Les enfants des présumés terroristes des attentats de Casablanca se souviennent de l’arrestation de leur père comme si c’était hier. Depuis, ils sont marginalisés par la société. Encore plus que les autres enfants aux conditions précaires, ils n’ont d’autre choix que de s’en remettre à Dieu. Témoignages à Sidi Moumen, quartier qui a vu naitre des kamikazes du 16 mai.
par Hicham Bennani
Les enfants du bidonville des carrières Thomas, en périphérie de Casablanca vivent toujours dans des conditions précaires. Mais certains sont plus marginalisés que d’autres. En ce lieu appelé «Kariane Toma», un grand nombre de présumés terroristes ont été arrêtés par la police, suite aux attentats de Casablanca du 16 mai 2003. Selma Mouhim avait 5 ans, lorsque son père Abdelhak a été enlevé à son domicile. Abdelhak Mouhim, 36 ans, peintre en bâtiment, a été condamné à trente ans de prison ferme. «Je m’en souviens comme si c’était hier. Une vingtaines d’hommes en civil ont pénétré par la force dans la maison. En nous injuriant, ils nous ont demandé où était mon père. L’un d’eux m’a violemment frappé à la jambe. Ma mère venait d’accoucher, ils ont alors dit «mabrouk ziada» (bienvenue au nouveau né) !», témoigne la jeune fille aujourd’hui âgée de 12 ans. Après cela, Selma a continué de se rendre à l’école. «Les premiers mois, mes camarades m’insultaient et me traitaient de fille de terroriste. Une institutrice m’a reproché de porter le voile. Ils me disaient : comment se fait-il que tu obtiennes de très bonnes notes, alors que tu es fille de terroriste, tu ne le mérites pas ! Lorsque je rentre à la maison, je me réfugie dans le travail et je pleure. Je veux que l’innocence de mon père soit faite par la justice», lance Selma en éclatant en sanglots. Pour acheter leurs livres et leur matériel scolaire, les enfants de ceux qui ont été incarcérés après les attentats de Casablanca font avec les moyens du bord, car leurs familles sont coupées de toutes aides extérieures. Et personne n’a le droit de leur apporter de l’assistance. «Nous sommes surveillés en permanence, les voisins sont solidaires, mais on leur passerait les menottes s’ils nous donnaient quoi que ce soit», assure Khamissa Rtimi, sœur de Abderazak Karaoui, condamné à 30 ans de prison ferme.
Où est mon père ?
«A chaque rentrée des classes, Sidna envoie des cartables aux élèves, nous ne bénéficions plus de la totalité de ce don depuis les attentats !», déplore K. Rtimi qui ajoute que sous prétexte que les enfants sont «fils de terroristes», ils ne bénéficient pas des mêmes avantages. Cette femme âgée de 42 ans ajoute qu’: «avant les attentats, la préfecture nous convoquait régulièrement pour nous donner de la nourriture, mais depuis les condamnations nous n’en bénéficions plus, alors que nous faisons partie des habitants des bidonvilles les plus défavorisés du Maroc».

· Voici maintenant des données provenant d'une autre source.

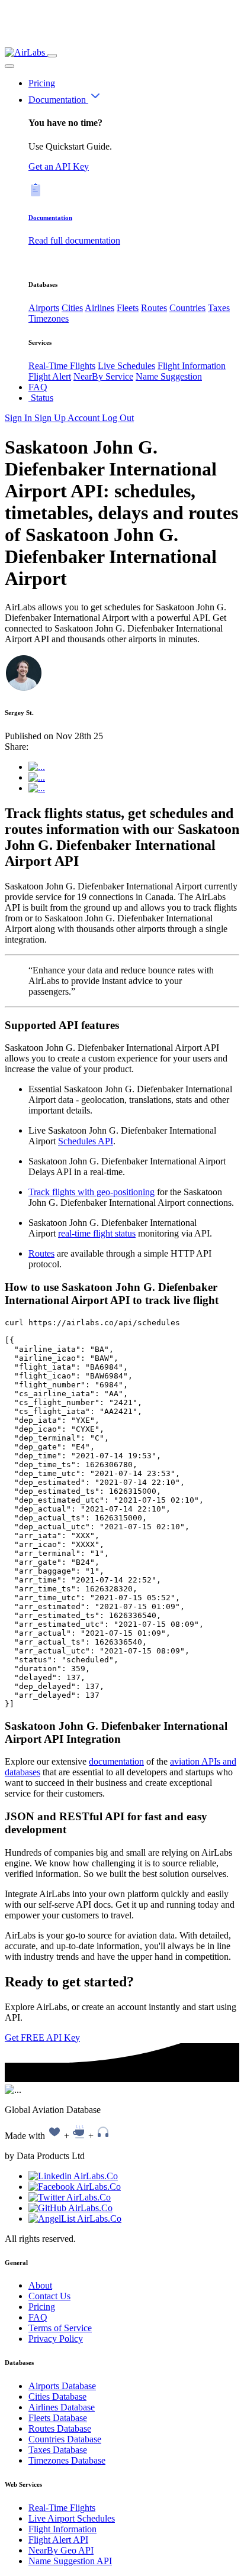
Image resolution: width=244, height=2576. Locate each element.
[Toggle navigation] (52, 55)
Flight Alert (49, 376)
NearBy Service (103, 376)
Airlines (99, 308)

Naima Karaoui habite à Kariane Toma. Elle est l’épouse de Abderazak Karaoui, qui purge sa peine à la prison de Kénitra. Cette femme de 50 ans est mère de sept enfants. L’un d’eux, Othman, 22 ans, a arrêté ses études. «Une enseignante le traitait d’enfant de terroriste. Il était pénalisé dans ses notes et ne supportait pas le regard de ses camarades», raconte Naima Karaoui. Hamza, 14 ans, ne va plus au lycée depuis qu’il a été victime d’un accident de voiture. Selma et Assia, deux jumelles âgées de 8 ans sont très marquées par l’enlèvement de leur père. Elles ne ratent jamais la série mexicaine «Ayna abi ?» (où est mon père ?) diffusée sur la chaîne Al Aoula. «C’est notre feuilleton préféré. Nous espérons retrouver notre père à la fin de chaque épisode. Nous cherchons notre père à chaque fois dans l’image», précise Assia.
Naima Karaoui lance un dernier cri du cœur : «Nous sommes des islamistes, pas des terroristes ! Nos enfants moisissent. Nous demandons à Sidna, commandeur des croyants, que Dieu le garde, d’intervenir. Nous n’avons aucun autre espoir pour eux !»
Tous les deux mois, les enfants Karaoui rendent visite à leur père à Kénitra. «A l’entrée de la prison, Imane a été dénudée dans une petite pièce et fouillée, je ne sais même s’ils l’ont violenté… Les enfants sont traumatisés par la police. Ils ne peuvent pas voir un policier sans changer de trottoir», constate Khamissa Rtimi. «Un petit garçon dont je ne vous dirais pas le nom nous a dit : quand je grandirais, ma mission sera de tuer les policiers pour me venger !», atteste Naima Najari, mère de Abdelaziz Chafai, 29 ans, ancien marchant ambulant, condamné à 30 ans de prison. Après un long périple jusqu’à Kénitra, une attente interminable et une petite heure passée avec leur père qui est atteint d’une sciatique et survit dans des conditions difficiles, «nos enfants ne peuvent que devenir des voyous, des terroristes et maudire l’Etat, vu ce que l’on nous inflige», conclut Naima Karaoui.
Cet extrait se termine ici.